Soft, strong artificial muscle could enable more lifelike robots
Image credit: Columbia University
US researchers have developed a soft actuator three times stronger than natural muscle. This development could prove a major step forward in the creation of more lifelike robots.
People often imagine robots as stiff, inhuman metal or plastic creations. However, the development of soft robots could see the emergence of more flexible, biologically-inspired machines, with soft parts better suited to handling delicate objects and humans - in the care of dementia patients, for example.
A major obstacle in the field of soft robotics, however, has been the difficulty of developing self-contained, moving robots. Tethered soft robots – while still useful – have a limited ability to integrate into real world settings.
Now, a team based in Columbia University’s School of Engineering and Applied Science has created a new actuator which could enable the development of untethered soft robots. This mechanical muscle is 3D-printable and is capable of expanding without being connected to an electricity supply or external compressor.
The team used a silicone rubber matrix with ethanol distributed in micro-bubbles; this produced a material with high elasticity, but also useful volume change properties. According to the researchers, this material is cheap, environmentally friendly and easy to recreate.
The material was 3D printed into the desired shape and the resulting artificial muscle was actuated using a thin wire and small voltage. It was capable of expanding 900 per cent in a variety of robotic applications when heated.

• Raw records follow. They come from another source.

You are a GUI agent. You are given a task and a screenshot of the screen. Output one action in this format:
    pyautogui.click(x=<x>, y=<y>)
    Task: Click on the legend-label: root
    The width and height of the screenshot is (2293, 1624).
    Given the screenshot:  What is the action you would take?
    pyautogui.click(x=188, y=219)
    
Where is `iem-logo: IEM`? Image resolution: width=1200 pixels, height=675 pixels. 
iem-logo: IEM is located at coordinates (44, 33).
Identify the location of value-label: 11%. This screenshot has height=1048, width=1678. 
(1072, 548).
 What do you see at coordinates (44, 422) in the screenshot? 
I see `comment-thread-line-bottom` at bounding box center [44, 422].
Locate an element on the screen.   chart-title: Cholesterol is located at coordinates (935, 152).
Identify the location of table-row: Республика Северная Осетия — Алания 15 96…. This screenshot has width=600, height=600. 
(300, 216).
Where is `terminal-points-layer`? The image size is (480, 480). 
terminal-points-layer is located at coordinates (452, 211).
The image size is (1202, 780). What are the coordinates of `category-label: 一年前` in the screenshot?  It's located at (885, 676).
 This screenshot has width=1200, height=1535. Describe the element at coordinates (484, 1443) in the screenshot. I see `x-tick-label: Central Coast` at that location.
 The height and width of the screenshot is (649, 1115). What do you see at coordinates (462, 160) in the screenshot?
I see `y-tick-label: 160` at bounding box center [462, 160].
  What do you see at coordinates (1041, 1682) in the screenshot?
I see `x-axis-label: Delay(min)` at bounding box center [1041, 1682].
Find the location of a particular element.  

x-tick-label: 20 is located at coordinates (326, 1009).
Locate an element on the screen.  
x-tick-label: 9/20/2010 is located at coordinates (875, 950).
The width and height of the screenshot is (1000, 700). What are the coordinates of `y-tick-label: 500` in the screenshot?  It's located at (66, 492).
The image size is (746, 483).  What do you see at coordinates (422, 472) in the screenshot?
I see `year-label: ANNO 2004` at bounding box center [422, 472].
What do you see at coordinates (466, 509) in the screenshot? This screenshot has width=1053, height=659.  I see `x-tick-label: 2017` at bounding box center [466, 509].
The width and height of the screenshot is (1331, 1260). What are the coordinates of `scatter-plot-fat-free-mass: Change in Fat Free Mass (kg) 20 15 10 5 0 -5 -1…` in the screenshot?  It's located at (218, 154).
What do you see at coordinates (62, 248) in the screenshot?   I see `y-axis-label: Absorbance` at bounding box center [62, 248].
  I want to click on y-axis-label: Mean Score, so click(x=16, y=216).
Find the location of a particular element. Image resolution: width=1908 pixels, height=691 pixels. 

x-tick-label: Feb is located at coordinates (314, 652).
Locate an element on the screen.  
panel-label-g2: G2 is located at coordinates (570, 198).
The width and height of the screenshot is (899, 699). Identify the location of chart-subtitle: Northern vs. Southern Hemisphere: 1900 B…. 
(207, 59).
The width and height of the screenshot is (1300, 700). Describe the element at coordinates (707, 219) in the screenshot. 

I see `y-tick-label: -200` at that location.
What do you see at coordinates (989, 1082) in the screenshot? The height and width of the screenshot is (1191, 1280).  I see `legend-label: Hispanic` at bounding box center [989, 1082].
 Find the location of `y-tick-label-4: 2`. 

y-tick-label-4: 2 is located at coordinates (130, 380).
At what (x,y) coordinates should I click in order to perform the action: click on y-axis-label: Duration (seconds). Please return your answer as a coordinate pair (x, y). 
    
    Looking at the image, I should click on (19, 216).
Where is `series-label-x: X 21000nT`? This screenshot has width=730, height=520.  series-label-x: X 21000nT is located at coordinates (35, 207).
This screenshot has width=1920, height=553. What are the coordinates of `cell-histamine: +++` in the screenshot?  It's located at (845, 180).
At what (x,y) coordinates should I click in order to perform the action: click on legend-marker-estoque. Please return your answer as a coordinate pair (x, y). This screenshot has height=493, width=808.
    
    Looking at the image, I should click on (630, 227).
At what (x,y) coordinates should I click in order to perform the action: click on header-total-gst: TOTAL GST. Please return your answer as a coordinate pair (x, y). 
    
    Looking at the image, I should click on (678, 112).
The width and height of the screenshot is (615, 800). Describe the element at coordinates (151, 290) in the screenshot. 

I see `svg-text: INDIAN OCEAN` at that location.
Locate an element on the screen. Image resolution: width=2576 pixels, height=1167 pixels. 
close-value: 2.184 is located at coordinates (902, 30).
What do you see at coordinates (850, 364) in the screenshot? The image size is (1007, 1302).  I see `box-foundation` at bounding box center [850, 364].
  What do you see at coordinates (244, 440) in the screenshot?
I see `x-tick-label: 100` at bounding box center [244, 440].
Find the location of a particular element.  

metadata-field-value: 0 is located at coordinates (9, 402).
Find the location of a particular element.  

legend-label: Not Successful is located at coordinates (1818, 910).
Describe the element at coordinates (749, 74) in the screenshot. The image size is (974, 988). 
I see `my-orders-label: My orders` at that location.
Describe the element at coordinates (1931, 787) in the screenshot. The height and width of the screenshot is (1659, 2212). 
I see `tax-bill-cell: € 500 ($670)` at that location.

“Our soft functional material may serve as robust soft muscle, possibly revolutionising the way that soft robotic solutions are engineered today,” said Dr Aslan Miriyev, who led the Nature Communications study.
“It can push, pull, bend, twist and lift weight. It’s the closest artificial material equivalent we have to a natural muscle.”
The muscle has a strain density (expansion per gram) 15 times greater than natural biological muscle and it can lift 1,000 times its own weight. By comparison, ants - one of nature’s most famous benchmark lifting creatures - are only capable of lifting approximately 100 times their own body weight.
“We’ve been making great strides [towards] making robots’ minds, but robot bodies are still primitive,” said Professor Hod Lipson, also of Columbia University. “This is a big piece of the puzzle and, like biology, the new actuator can be shaped and reshaped a thousand ways. We’ve overcome one of the final barriers to making lifelike robots.”
The development of such an actuator is particularly surprising due to all previous technologies – such as those based on hydraulic inflation of elastomer skins – not having sufficient stress and strain to function as a soft muscle.
In the future, the team will continue to improve the artificial muscle, replacing the embedded wire with conductive materials and improving its response time and shelf life. Eventually, they hope to use artificial intelligence to learn to control the muscle, replicating natural motion.
Artificial muscles created by materials engineers and roboticists often demonstrate properties unparalleled by human muscles. For instance, a ‘fishing line’ muscle has been shown to lift weight 100 times more effectively than human muscle.